La sicurezza energetica nel mercato unico dell’elettricità

La crescente penetrazione delle fonti rinnovabili nel mix elettrico pone una serie di sfide al sistema elettrico, in primo luogo quella dell’affidabilità. Infatti, in assenza di vento o di cielo coperto gli impianti eolici e quelli fotovoltaici non possono funzionare e questo obbliga il sistema a trovare altrove l’offerta necessaria a coprire la domanda. Molte sono le possibilità: maggiori interconnessioni con l’estero, meccanismi di accumulo dell’energia elettrica, capacità di generazione di riserva, etc. La scelta fra queste soluzioni alternative non è semplice, perchè richiede complesse valutazioni tecnico-economiche e perchè inevitabilemtne avvantaggia gli interessi di qualcuno a scapito di quelli di qualcun altro (vedi contrapposizione Terna- Assoelettrica).

In attesa che lo sviluppo tecnologico ci renda disponibili batterie assai più efficienti e meno costose di quelle attuali, la scelta in Italia e in Europa sembra essere quella di garantire la presenza di un’adeguata capacità di riserva, costituita essenzialmente da centrali a turbo-gas. Questa soluzione non è però esente da problemi: dovendo entrare in funzione solo per poche ore all’anno, questa capacità di riserva non può essere adeguatamente remunerata dalla vendita dell’elettricità alla borsa elettrica.

Una soluzione possibile è quella del pagamento della capacità, di cui nei mesi scorsi si è parlato anche in Italia, ma che non è ben vista dalla Commissione europea, la quale teme possa preservare l’attuale frammentazione dei mercati elettrici europei e mascherare indebiti aiuti di stato. In sostanza, per la Commissione introdurre diffusamente meccanismi che remunerano la capacità rischia di minare l’obiettivo che l’Unione Europea si è data di realizzare il mercato unico dell’energia per il 2014.
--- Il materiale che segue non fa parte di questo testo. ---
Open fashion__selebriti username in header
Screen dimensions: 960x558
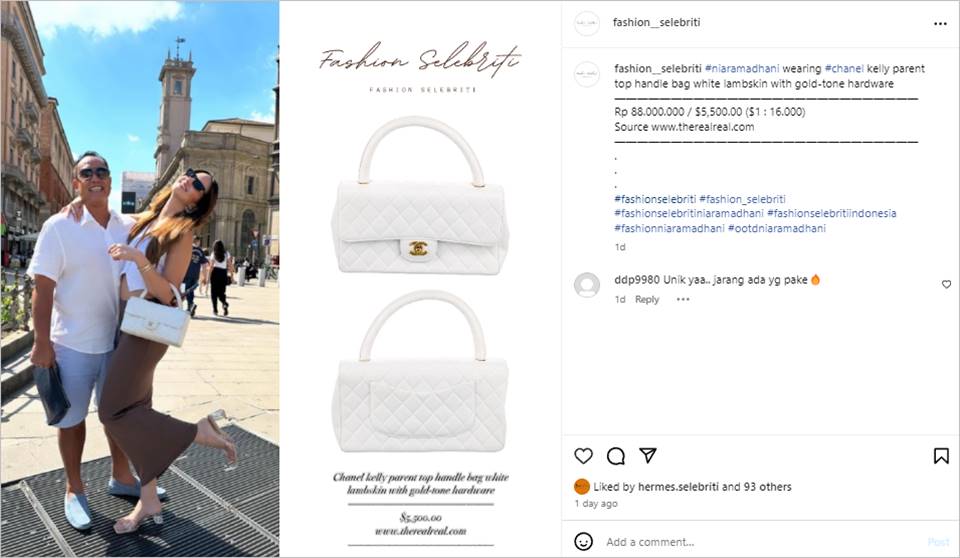(x=656, y=23)
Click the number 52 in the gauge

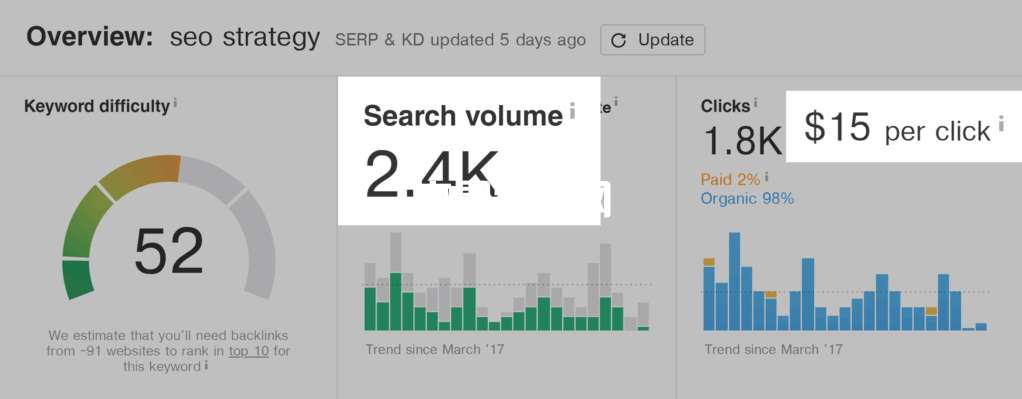pyautogui.click(x=169, y=251)
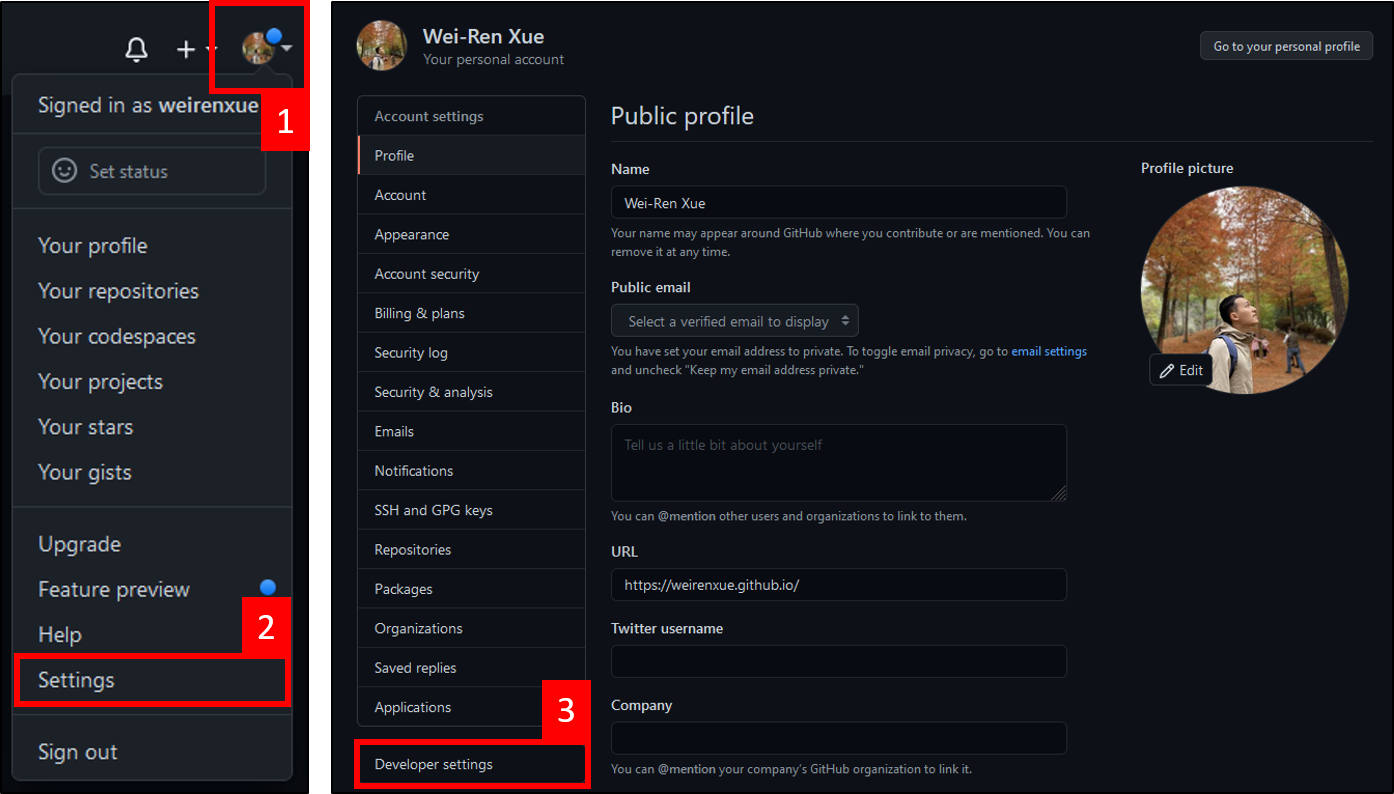The width and height of the screenshot is (1394, 794).
Task: Open the notifications bell
Action: tap(137, 48)
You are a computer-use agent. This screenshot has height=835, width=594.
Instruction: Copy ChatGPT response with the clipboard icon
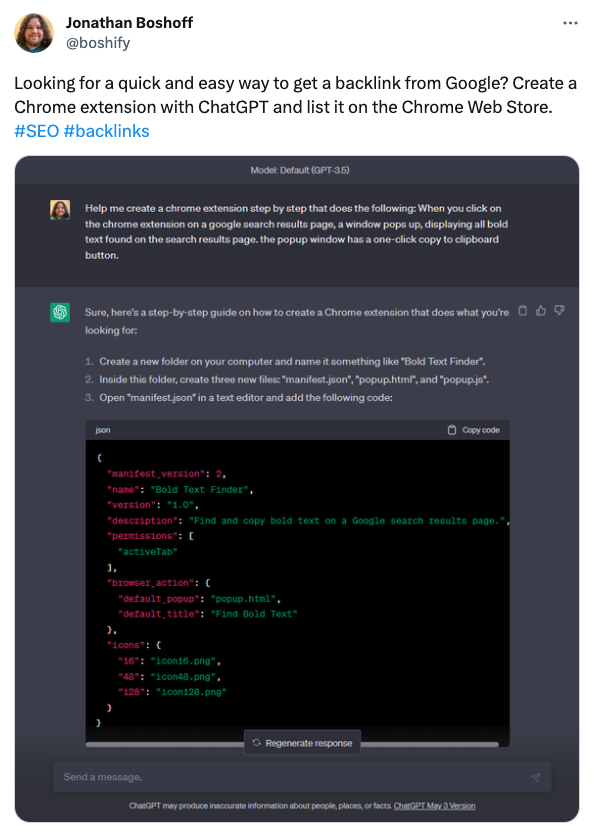[523, 310]
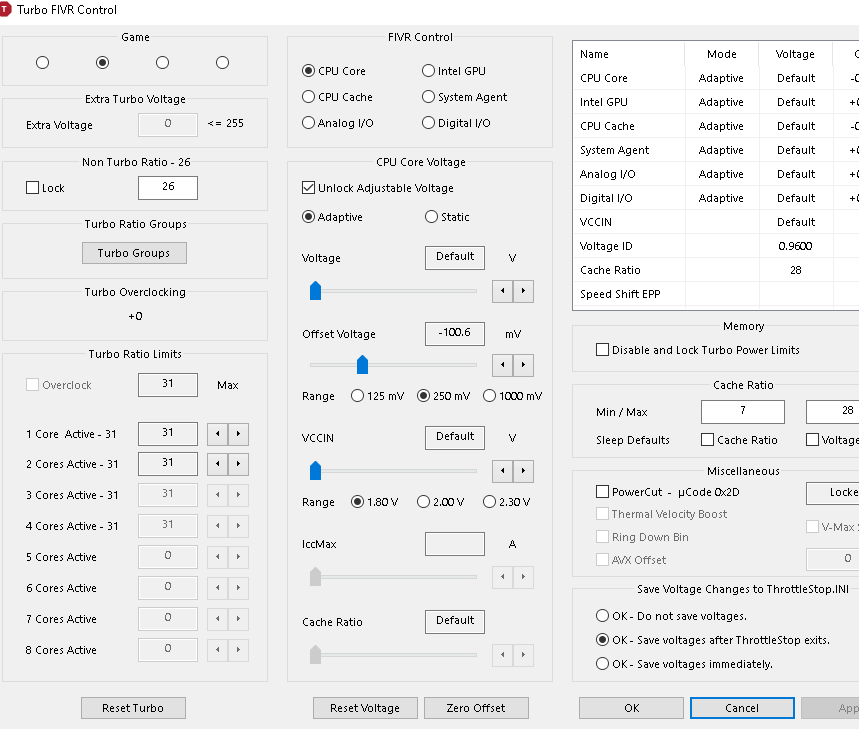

Per cercare di sondare le opinioni e le varie posizioni la DG Energia ha lanciato una consultazione pubblica, che si concluderà a breve. Nell’attesa che i risultati siano diffusi, per chi ne vuol sapere di più, consiglio di partecipare al workshop che la Florence School of Regulation ha organizzato per il prossimo venerdì 1 febbraio e che vede la partecipazione di importanti rappresentanti delle autorità di regolazione e dell’accademia.